• Task description
An exact, complete copy of the data is all that is needed.

• Input material
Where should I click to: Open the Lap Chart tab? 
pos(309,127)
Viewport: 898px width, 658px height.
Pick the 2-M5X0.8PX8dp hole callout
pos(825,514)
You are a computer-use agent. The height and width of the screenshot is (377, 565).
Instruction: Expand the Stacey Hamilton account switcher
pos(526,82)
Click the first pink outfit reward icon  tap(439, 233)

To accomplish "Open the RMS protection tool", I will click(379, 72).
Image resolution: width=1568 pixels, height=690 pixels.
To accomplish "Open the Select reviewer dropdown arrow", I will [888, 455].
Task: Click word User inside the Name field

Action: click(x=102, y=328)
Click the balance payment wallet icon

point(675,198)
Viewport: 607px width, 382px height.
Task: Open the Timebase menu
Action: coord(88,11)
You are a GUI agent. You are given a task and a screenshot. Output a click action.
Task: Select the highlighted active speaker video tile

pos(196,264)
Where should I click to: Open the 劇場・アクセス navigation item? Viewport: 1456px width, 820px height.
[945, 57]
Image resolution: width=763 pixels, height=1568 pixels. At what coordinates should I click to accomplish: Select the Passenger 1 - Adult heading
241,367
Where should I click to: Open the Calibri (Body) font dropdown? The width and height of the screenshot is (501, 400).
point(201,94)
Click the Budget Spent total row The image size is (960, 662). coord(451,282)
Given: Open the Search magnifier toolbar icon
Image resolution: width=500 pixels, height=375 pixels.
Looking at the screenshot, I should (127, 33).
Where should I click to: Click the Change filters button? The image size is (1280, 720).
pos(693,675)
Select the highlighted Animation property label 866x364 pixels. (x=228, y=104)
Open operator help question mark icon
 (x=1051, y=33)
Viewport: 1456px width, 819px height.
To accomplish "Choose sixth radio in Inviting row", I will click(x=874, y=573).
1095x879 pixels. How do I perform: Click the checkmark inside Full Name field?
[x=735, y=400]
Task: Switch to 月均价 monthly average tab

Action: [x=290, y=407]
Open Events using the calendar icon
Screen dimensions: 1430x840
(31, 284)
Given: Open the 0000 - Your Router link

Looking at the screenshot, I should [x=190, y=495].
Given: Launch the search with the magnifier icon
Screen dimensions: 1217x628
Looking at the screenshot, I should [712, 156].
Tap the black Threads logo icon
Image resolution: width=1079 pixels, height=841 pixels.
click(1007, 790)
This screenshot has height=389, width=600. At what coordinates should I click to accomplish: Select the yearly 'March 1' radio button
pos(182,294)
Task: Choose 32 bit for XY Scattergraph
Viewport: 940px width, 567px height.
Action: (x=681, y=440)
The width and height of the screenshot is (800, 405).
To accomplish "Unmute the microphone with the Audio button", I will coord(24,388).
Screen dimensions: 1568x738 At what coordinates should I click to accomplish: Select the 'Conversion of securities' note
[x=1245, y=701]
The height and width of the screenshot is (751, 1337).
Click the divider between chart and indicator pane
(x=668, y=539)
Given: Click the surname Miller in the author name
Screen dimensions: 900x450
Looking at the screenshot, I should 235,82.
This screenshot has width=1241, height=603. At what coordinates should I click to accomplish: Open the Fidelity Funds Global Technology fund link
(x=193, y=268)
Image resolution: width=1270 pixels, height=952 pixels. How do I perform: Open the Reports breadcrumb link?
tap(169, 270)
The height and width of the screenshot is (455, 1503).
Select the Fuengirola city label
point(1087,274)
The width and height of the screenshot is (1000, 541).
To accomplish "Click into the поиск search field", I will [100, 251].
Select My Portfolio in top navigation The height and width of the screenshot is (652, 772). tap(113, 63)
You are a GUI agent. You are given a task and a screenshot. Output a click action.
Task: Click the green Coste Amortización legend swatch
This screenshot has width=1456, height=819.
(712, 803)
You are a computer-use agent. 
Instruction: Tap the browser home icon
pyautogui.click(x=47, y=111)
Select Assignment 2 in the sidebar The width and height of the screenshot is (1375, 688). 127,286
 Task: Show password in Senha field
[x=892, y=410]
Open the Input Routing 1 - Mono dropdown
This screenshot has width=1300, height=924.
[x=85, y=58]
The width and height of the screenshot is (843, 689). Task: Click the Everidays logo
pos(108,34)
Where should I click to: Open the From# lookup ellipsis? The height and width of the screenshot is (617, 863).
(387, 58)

• Result for this task
Where should I click to: Open the Lap Chart tab? 
pos(309,127)
Viewport: 898px width, 658px height.
Pick the 2-M5X0.8PX8dp hole callout
pos(825,514)
You are a computer-use agent. The height and width of the screenshot is (377, 565).
Instruction: Expand the Stacey Hamilton account switcher
pos(526,82)
Click the first pink outfit reward icon  tap(439, 233)

To accomplish "Open the RMS protection tool", I will click(379, 72).
Image resolution: width=1568 pixels, height=690 pixels.
To accomplish "Open the Select reviewer dropdown arrow", I will [888, 455].
Task: Click word User inside the Name field

Action: click(x=102, y=328)
Click the balance payment wallet icon

point(675,198)
Viewport: 607px width, 382px height.
Task: Open the Timebase menu
Action: coord(88,11)
You are a GUI agent. You are given a task and a screenshot. Output a click action.
Task: Select the highlighted active speaker video tile

pos(196,264)
Where should I click to: Open the 劇場・アクセス navigation item? Viewport: 1456px width, 820px height.
[945, 57]
Image resolution: width=763 pixels, height=1568 pixels. At what coordinates should I click to accomplish: Select the Passenger 1 - Adult heading
241,367
Where should I click to: Open the Calibri (Body) font dropdown? The width and height of the screenshot is (501, 400).
point(201,94)
Click the Budget Spent total row The image size is (960, 662). coord(451,282)
Given: Open the Search magnifier toolbar icon
Image resolution: width=500 pixels, height=375 pixels.
Looking at the screenshot, I should (127, 33).
Where should I click to: Click the Change filters button? The image size is (1280, 720).
pos(693,675)
Select the highlighted Animation property label 866x364 pixels. (x=228, y=104)
Open operator help question mark icon
 (x=1051, y=33)
Viewport: 1456px width, 819px height.
To accomplish "Choose sixth radio in Inviting row", I will click(x=874, y=573).
1095x879 pixels. How do I perform: Click the checkmark inside Full Name field?
[x=735, y=400]
Task: Switch to 月均价 monthly average tab

Action: [x=290, y=407]
Open Events using the calendar icon
Screen dimensions: 1430x840
(31, 284)
Given: Open the 0000 - Your Router link

Looking at the screenshot, I should [x=190, y=495].
Given: Launch the search with the magnifier icon
Screen dimensions: 1217x628
Looking at the screenshot, I should [712, 156].
Tap the black Threads logo icon
Image resolution: width=1079 pixels, height=841 pixels.
click(1007, 790)
This screenshot has height=389, width=600. At what coordinates should I click to accomplish: Select the yearly 'March 1' radio button
pos(182,294)
Task: Choose 32 bit for XY Scattergraph
Viewport: 940px width, 567px height.
Action: (x=681, y=440)
The width and height of the screenshot is (800, 405).
To accomplish "Unmute the microphone with the Audio button", I will coord(24,388).
Screen dimensions: 1568x738 At what coordinates should I click to accomplish: Select the 'Conversion of securities' note
[x=1245, y=701]
The height and width of the screenshot is (751, 1337).
Click the divider between chart and indicator pane
(x=668, y=539)
Given: Click the surname Miller in the author name
Screen dimensions: 900x450
Looking at the screenshot, I should 235,82.
This screenshot has width=1241, height=603. At what coordinates should I click to accomplish: Open the Fidelity Funds Global Technology fund link
(x=193, y=268)
Image resolution: width=1270 pixels, height=952 pixels. How do I perform: Open the Reports breadcrumb link?
tap(169, 270)
The height and width of the screenshot is (455, 1503).
Select the Fuengirola city label
point(1087,274)
The width and height of the screenshot is (1000, 541).
To accomplish "Click into the поиск search field", I will [100, 251].
Select My Portfolio in top navigation The height and width of the screenshot is (652, 772). tap(113, 63)
You are a GUI agent. You are given a task and a screenshot. Output a click action.
Task: Click the green Coste Amortización legend swatch
This screenshot has width=1456, height=819.
(712, 803)
You are a computer-use agent. 
Instruction: Tap the browser home icon
pyautogui.click(x=47, y=111)
Select Assignment 2 in the sidebar The width and height of the screenshot is (1375, 688). 127,286
 Task: Show password in Senha field
[x=892, y=410]
Open the Input Routing 1 - Mono dropdown
This screenshot has width=1300, height=924.
[x=85, y=58]
The width and height of the screenshot is (843, 689). Task: Click the Everidays logo
pos(108,34)
Where should I click to: Open the From# lookup ellipsis? The height and width of the screenshot is (617, 863).
(387, 58)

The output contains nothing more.